* **Data provided**
----------

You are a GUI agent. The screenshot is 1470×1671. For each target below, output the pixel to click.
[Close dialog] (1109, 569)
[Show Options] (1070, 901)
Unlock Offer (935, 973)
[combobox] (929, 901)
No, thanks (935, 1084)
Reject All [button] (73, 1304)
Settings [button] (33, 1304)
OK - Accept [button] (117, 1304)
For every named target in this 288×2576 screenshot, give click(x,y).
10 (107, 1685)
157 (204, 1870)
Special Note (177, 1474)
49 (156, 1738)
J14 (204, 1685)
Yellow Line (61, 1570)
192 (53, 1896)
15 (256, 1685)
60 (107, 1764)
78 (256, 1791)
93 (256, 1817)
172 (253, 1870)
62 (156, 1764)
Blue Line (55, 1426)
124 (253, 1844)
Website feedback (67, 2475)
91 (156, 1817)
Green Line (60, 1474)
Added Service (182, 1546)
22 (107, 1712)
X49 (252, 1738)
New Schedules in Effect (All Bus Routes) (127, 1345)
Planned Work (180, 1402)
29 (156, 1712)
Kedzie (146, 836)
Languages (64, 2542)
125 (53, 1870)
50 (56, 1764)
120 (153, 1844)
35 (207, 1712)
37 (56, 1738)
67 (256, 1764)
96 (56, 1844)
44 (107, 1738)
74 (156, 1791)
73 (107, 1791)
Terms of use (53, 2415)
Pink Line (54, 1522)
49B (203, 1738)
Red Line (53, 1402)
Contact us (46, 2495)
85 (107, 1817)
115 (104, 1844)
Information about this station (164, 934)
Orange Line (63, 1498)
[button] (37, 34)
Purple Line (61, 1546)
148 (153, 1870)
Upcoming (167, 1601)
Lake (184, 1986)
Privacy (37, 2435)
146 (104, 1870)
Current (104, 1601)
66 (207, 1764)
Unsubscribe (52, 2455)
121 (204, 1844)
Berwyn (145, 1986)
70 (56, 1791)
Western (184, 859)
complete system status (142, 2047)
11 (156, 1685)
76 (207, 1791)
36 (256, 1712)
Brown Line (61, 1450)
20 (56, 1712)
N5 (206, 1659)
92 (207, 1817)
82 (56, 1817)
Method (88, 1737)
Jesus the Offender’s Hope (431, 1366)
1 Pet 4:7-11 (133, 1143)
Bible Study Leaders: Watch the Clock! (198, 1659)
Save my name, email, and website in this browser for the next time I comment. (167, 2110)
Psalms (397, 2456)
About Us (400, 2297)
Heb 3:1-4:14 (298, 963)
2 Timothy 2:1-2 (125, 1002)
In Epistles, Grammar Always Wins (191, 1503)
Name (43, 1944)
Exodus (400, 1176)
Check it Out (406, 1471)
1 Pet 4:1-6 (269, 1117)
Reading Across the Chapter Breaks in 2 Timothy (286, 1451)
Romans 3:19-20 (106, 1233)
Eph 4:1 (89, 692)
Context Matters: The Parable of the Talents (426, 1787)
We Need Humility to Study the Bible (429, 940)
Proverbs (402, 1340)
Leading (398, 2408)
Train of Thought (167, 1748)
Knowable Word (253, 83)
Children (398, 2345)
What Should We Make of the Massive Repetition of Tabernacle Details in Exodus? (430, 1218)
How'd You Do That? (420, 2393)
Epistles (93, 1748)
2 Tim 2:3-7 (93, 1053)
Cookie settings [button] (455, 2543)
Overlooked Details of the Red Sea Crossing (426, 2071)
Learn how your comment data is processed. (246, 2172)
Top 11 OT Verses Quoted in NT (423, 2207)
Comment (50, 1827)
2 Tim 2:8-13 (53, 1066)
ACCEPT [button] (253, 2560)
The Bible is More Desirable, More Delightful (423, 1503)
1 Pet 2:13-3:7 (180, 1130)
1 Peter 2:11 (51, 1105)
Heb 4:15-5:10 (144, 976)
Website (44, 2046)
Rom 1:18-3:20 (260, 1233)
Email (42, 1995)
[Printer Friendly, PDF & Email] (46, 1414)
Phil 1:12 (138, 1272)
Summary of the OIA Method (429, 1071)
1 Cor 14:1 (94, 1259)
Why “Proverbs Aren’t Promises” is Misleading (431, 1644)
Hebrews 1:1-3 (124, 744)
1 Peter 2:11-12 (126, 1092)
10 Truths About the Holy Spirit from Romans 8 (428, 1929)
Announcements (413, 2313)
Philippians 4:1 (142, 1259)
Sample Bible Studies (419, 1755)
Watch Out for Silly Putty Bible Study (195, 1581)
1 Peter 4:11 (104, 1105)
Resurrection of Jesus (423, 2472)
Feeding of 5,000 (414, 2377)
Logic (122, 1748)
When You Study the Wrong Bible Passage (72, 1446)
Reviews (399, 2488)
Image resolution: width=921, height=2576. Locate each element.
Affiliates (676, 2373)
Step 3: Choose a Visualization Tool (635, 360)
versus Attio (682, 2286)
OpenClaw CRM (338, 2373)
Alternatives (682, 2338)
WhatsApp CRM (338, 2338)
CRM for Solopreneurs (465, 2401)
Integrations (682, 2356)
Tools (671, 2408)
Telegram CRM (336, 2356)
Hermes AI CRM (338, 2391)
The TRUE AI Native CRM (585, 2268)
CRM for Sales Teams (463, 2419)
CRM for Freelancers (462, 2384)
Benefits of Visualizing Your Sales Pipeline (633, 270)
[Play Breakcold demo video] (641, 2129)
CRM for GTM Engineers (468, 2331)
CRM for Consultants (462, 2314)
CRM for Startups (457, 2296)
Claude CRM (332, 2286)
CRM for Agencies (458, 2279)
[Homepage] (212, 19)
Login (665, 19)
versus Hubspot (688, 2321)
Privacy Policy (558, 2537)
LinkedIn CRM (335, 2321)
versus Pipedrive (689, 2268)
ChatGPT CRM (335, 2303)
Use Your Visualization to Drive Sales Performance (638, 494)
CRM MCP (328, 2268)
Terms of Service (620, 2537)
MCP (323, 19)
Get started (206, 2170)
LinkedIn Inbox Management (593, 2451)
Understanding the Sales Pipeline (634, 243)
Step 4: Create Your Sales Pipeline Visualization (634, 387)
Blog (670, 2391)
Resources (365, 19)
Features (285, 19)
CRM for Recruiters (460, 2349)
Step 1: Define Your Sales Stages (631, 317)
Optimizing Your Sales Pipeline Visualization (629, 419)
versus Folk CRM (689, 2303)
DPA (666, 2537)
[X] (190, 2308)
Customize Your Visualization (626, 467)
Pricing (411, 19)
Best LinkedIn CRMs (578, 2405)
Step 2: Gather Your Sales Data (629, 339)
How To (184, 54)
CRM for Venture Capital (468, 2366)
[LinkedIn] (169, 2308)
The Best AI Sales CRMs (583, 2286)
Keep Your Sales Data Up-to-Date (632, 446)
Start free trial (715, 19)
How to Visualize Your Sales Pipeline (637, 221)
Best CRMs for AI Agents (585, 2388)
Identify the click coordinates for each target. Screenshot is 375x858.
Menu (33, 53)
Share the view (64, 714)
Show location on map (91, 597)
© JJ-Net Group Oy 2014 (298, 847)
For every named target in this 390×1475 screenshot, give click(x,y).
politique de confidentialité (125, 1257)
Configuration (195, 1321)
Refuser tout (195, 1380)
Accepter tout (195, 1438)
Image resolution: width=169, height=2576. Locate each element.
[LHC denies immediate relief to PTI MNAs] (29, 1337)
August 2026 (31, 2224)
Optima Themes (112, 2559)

----------

* **What you are asked to do**
Considering only lines that hold the word "Image", work out how many appear in the listing above and give that number only.

* **Your solution**
2